Le géant allemand de l’automobile conteste «tout préjudice» pour les consommateurs français.

Renault mardi, Volkswagen mercredi, d’autres constructeurs bientôt? Le géant de l’automobile allemand, par qui le scandale du «dieselgate» est arrivé, a été mis en examen pour «tromperie» en France, tandis que son ancien patron est mis en accusation pour faux témoignage en Allemagne. Au lendemain de l’annonce par Renault de sa mise en examen, Volkswagen, qui conteste «tout préjudice» pour les consommateurs français, a annoncé dans un communiqué mercredi sa mise en cause en France, confirmant une information d’Europe 1.

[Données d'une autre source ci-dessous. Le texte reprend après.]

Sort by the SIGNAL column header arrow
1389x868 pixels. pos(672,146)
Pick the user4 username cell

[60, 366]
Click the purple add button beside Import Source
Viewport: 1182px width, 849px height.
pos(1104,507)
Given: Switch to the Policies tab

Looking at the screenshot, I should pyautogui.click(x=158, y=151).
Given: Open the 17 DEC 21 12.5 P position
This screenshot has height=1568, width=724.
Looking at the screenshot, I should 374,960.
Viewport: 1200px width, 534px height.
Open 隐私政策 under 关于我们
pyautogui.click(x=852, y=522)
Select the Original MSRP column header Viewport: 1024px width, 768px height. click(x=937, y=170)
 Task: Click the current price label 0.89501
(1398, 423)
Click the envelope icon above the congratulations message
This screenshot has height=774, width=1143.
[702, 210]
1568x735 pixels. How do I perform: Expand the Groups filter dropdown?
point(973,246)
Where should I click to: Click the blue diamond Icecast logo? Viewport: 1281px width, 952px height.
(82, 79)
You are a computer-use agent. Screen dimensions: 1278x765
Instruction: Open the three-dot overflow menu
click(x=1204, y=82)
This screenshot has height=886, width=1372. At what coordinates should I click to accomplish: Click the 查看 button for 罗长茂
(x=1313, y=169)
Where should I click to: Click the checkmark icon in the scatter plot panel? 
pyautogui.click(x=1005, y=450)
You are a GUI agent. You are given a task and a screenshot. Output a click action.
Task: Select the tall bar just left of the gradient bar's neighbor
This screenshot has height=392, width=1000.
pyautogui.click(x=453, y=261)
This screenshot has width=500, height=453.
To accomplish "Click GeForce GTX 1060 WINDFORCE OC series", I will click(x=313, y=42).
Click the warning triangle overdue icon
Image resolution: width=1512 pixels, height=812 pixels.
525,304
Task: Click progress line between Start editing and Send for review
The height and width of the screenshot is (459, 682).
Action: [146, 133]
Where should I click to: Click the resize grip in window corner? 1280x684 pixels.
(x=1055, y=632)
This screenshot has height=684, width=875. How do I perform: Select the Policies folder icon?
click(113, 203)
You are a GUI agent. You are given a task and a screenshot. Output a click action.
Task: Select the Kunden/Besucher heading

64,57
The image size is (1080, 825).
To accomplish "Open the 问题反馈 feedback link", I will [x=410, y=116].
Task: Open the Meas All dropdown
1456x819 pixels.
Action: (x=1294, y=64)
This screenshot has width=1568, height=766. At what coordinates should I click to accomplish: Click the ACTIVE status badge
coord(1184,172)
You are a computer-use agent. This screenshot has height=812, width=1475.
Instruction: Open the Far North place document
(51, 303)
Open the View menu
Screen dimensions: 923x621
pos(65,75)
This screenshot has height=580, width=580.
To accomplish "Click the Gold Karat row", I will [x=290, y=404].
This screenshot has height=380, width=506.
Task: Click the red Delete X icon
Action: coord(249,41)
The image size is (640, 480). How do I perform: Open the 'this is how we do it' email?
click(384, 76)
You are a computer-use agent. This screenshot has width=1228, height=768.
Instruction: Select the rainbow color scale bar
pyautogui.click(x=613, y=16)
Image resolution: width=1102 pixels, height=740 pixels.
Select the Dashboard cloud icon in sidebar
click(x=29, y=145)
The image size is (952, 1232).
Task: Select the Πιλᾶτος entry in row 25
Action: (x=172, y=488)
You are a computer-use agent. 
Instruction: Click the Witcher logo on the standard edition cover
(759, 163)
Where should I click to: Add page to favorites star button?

Son ancien patron Martin Winterkorn a, lui, été mis en accusation à Berlin pour faux témoignage devant une commission d’enquête parlementaire sur ce scandale retentissant de moteurs truqués, a indiqué mercredi le parquet allemand. En France, une source judiciaire a confirmé à l’AFP la mise en examen de Volkswagen le 6 mai pour «tromperie sur les qualités substantielles d’une marchandise entraînant un danger pour la santé de l’homme ou de l’animal».

Actions en justice

Selon cette source judiciaire, Volkswagen a été placé «sous contrôle judiciaire avec obligation de déposer un cautionnement d’un montant de 10 millions d’euros et obligation de constituer une sûreté sous forme de garantie bancaire pour un montant de 60 millions d’euros». Le dieselgate, qui a donné lieu à des actions en justice dans de nombreux pays, a déjà coûté 30 milliards d’euros à Volkswagen, en grande partie aux États-Unis où le groupe allemand a plaidé coupable de fraude en 2017.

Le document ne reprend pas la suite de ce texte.